__TASK PROMPT__. Restate word for word the lines of the material below, from the line with "The image size is (396, 196)." to the line with "Given: Decrease quantity with the down arrow", both lines included, and no others.

_ _ _ _ _

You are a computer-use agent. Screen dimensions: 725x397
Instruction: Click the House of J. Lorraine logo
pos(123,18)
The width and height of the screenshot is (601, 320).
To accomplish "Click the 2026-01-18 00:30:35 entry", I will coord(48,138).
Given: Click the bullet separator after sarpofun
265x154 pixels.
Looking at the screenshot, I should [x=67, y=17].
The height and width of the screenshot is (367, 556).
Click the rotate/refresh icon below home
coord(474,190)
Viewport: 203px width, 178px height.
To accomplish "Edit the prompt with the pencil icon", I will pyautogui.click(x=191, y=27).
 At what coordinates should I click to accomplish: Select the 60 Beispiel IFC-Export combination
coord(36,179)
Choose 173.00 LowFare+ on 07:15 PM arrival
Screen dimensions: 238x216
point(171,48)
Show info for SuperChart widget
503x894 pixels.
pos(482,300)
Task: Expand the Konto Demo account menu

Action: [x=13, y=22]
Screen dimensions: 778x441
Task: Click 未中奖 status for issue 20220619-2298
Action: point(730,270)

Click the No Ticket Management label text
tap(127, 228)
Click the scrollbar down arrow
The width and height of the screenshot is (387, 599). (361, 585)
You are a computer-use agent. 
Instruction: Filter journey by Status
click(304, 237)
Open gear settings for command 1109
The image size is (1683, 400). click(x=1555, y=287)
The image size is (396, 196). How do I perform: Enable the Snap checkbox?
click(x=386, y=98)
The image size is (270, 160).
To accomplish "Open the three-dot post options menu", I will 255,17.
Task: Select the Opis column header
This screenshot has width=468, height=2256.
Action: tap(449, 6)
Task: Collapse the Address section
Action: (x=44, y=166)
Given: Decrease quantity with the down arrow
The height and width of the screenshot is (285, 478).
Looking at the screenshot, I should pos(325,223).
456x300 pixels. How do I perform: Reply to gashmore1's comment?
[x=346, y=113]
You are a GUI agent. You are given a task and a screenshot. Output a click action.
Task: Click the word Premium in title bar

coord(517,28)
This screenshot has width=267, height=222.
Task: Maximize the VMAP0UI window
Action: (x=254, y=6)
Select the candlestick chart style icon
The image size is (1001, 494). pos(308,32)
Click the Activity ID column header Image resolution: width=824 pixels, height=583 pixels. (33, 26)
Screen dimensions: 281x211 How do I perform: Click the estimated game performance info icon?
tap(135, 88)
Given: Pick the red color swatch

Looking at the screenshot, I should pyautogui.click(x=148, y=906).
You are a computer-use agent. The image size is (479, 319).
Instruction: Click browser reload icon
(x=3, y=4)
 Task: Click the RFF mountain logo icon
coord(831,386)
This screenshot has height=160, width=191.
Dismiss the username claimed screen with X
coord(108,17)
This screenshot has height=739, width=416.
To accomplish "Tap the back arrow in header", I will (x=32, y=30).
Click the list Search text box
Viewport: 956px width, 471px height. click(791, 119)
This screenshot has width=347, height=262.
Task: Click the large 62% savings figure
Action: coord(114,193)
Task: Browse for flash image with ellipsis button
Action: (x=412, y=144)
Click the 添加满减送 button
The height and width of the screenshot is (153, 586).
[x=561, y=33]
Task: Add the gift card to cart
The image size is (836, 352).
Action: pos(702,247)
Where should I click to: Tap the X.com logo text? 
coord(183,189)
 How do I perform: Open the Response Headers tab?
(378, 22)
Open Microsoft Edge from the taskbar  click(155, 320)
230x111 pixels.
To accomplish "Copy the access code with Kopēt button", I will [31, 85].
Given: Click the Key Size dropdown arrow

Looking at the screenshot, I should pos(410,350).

_ _ _ _ _

__REPLY TO THE TASK__.
The image size is (396, 196). How do I perform: Enable the Snap checkbox?
click(x=386, y=98)
The image size is (270, 160).
To accomplish "Open the three-dot post options menu", I will 255,17.
Task: Select the Opis column header
This screenshot has width=468, height=2256.
Action: tap(449, 6)
Task: Collapse the Address section
Action: (x=44, y=166)
Given: Decrease quantity with the down arrow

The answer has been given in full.